The havoc of unresolved grief.

We present another reader’s story, this time from JACQUELINE WERKET.

We love it when readers share their stories with Good Grief! Our readers stories reach into the deep truth of life’s most significant experiences.

In this story Jacqueline gives us a striking example of the impact of delayed grief. 

Thank you, Jacqueline, for sharing so openly and honestly. When we share the truth of our grief and our journey with it, it helps us to heal. And it also helps others.

Ian, a baby, sits wearing a blue top
Ian as a one year old

In 1981, three months after the birth of my second child, Sarah, I began to have body aches, random panic attacks and fatigue so potent I thought if I stopped and gave in to it, I’d die.

Convinced I was physically ill, I had a blood panel drawn. The results were normal. Normal! I was angry and confused.

Later that day, Sarah and I were stuck in the car during a rainstorm. I turned and looked at my baby girl asleep in her car seat. Captured by her innocence, I began to cry.

As I turned to get a Kleenex from my purse, I was suddenly gripped by something stronger than déjà vu.

“Dear God,” I cried out. “Is this what it’s all about?”

Here I am with another child, in front of another house and with another husband, but all my feelings belong to a different time, ten years earlier in 1971 when my first child had died.

Jacquelines daughters smile for the camera
Jacqueline’s now adult daughters, Bianca (left) and Sarah

In June 1971, my 16-month-old son, Ian, died from megakaryocytic leukemia, a rare form of leukemia.

The doctors offered us the hope of remission, so we opted for chemotherapy.

Treatment was a nightmare.

Ian died ten weeks later.
Ian’s death was steeped in silence. My husband left me four months later. No one in my family spoke Ian’s name, except once by my father who told me that over time, I would forget to think about Ian. I repressed my grief, and for ten years, it became a shape shifter wreaking havoc on my life in ways I didn’t understand.

I forgot Ian’s birthdate and the anniversary of his death.

But every spring, the season Ian underwent chemotherapy and died my body remembered. Everything from my fingers down to my toes ached. Even my scalp hurt to touch. I had acquired a visceral response to spring.

baby Ian
Ian as a toddler – He’d love to play with his finger food.

After the grief resurfaced, I vowed to embrace it.

I didn’t want Sarah to grow up with a mom who was emotionally distant because she couldn’t access her feelings.

I had tried to grieve Ian’s death alone but, I simply survived.

I found a therapist and a grief group.
I learned the only way to heal grief is to feel it and that healing takes place within community not in isolation.

I redefined ‘strong’, learning that real strength is gained through vulnerability, not in being stoic. 

Listening to the group members helped bring my repressed grief to the surface.

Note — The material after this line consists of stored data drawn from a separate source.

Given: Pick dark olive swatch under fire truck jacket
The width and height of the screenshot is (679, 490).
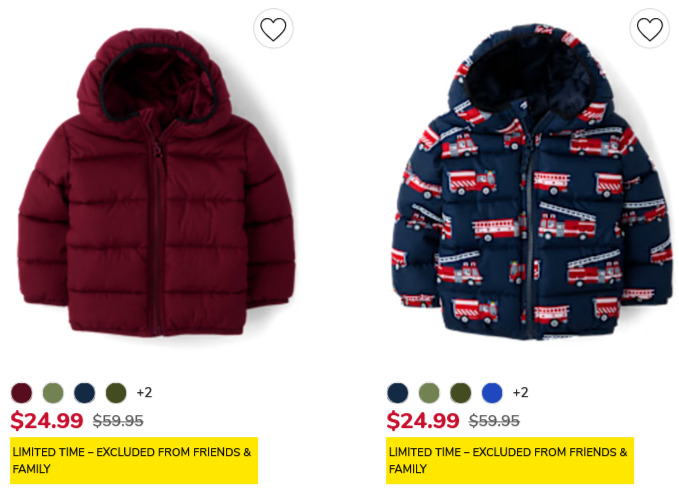Looking at the screenshot, I should 461,393.
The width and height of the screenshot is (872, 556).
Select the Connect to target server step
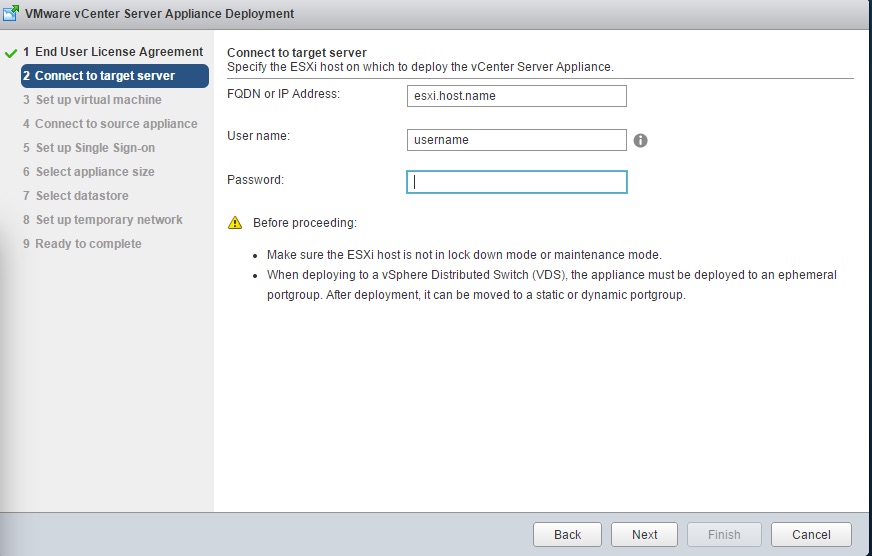[105, 76]
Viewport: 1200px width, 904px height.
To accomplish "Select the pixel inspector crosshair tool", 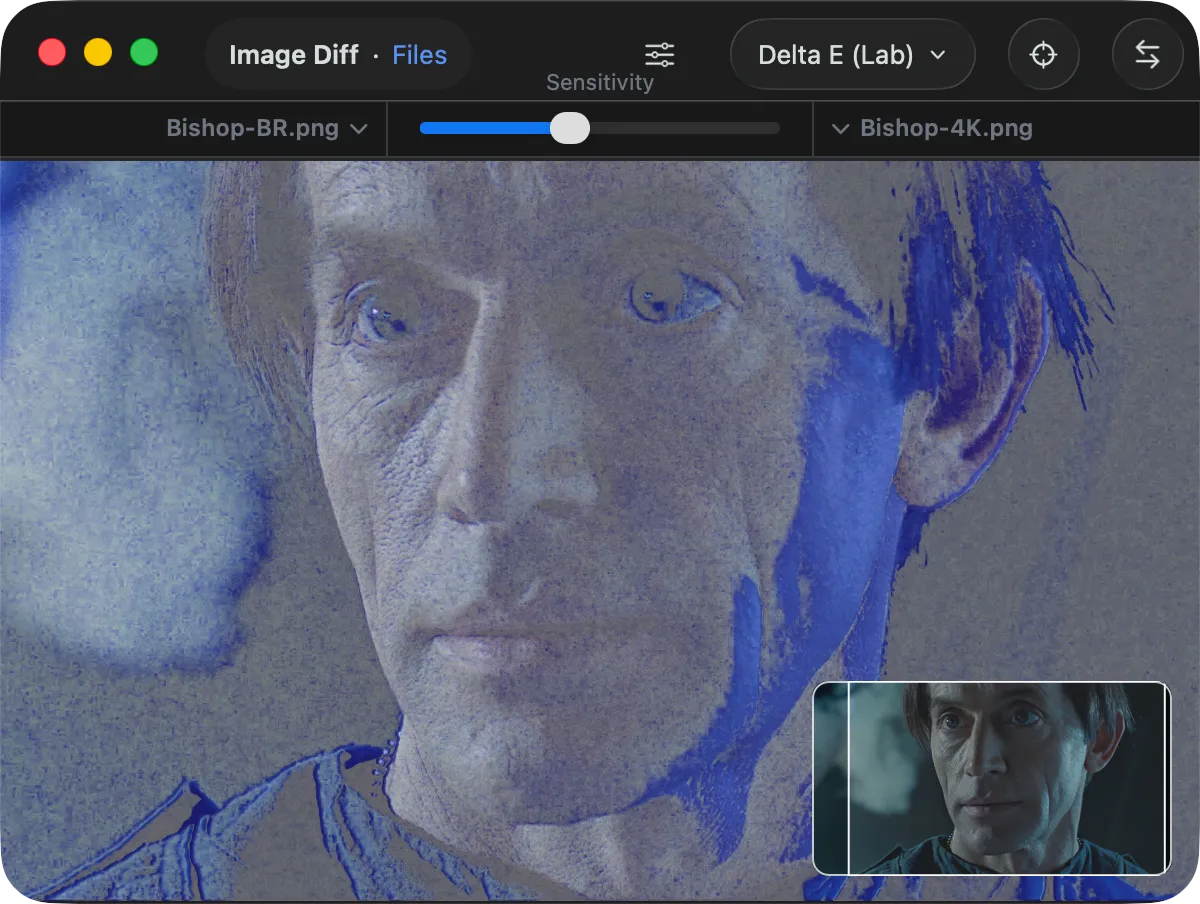I will (1044, 55).
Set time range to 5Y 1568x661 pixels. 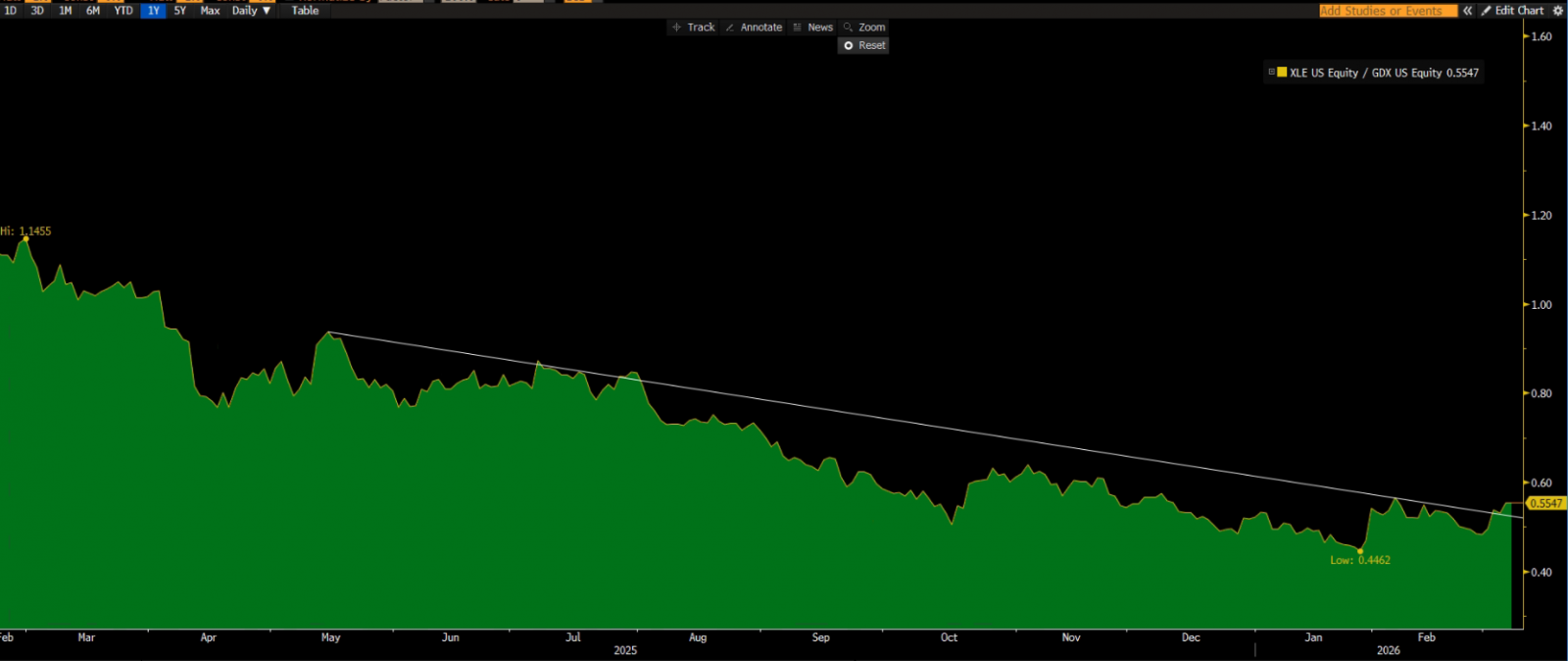(180, 11)
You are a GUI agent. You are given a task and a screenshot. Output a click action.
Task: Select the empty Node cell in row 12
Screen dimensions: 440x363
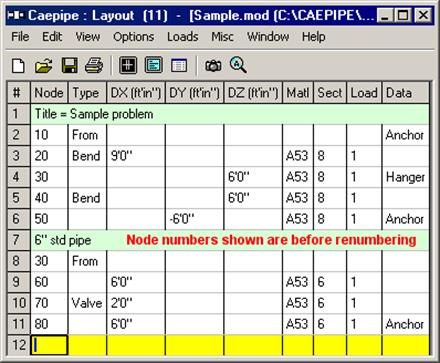[49, 345]
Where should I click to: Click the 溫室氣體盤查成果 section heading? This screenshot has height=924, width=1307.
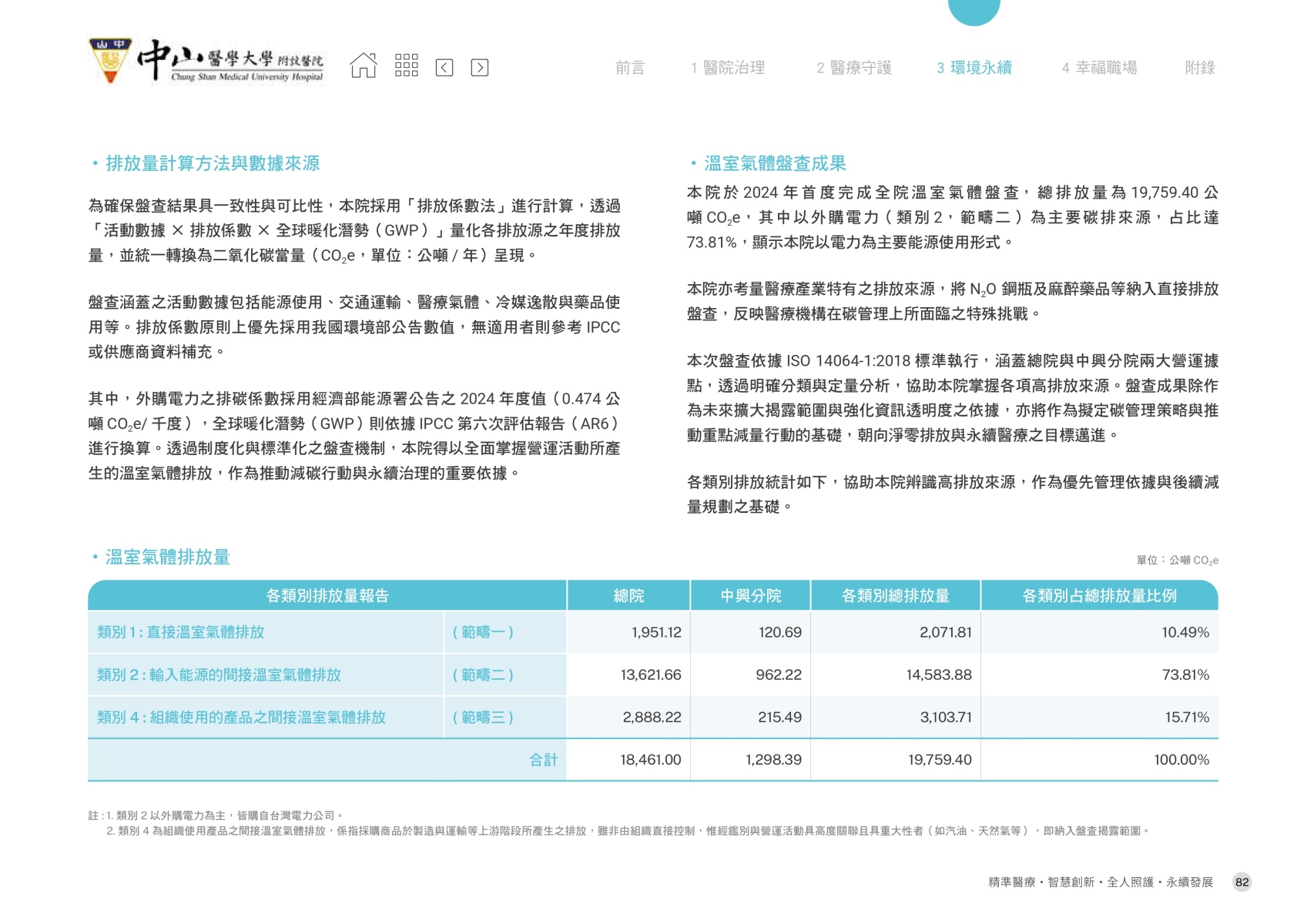click(x=774, y=163)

As I listened to their stories, I heard aspects of my own. By telling my story aloud I saw where I had gotten stuck. 

As I neared the end of my healing journey, I took two final steps.

I needed to remember Ian’s birthday and the date of his death.

A nurse, Sue, who worked at the hospital pulled Ian’s chart so I could read it. His well baby check-ups were in the front of the hospital chart. As I read the clinic visits about a healthy, happy little boy with normal growth and development, it dawned on me, when I repressed the sad memories, I lost all the good memories too!

A week later Sue and I returned to the cancer ward where Ian had died.

Everything looked the same!

When I stepped into the room where Ian had died, he wasn’t lying in his crib crying. I realized that when Ian had let go of his pain, I picked it up and carried it for ten years. I left the hospital feeling a mixture of sadness and gratitude. Sadness for all I had lost and gratitude for the capacity to begin again.
“I have a forum so people can share their story of delayed grief briefly. I want them to know they are not alone,” says Jacqueline.
Jacqueline’s website, designed to support people with delayed grief,  will be open to readers from the end of August.

Jacqueline and her husband
Jacqueline and her husband

Footnote: While we were preparing this article for publication, Jacqueline sent this lovely photo of her and her husband. It shows a beautiful, smiling, engaged woman sharing a dance with her husband of more than 40 years. We love this photo. It shows there really can be life beyond our grief.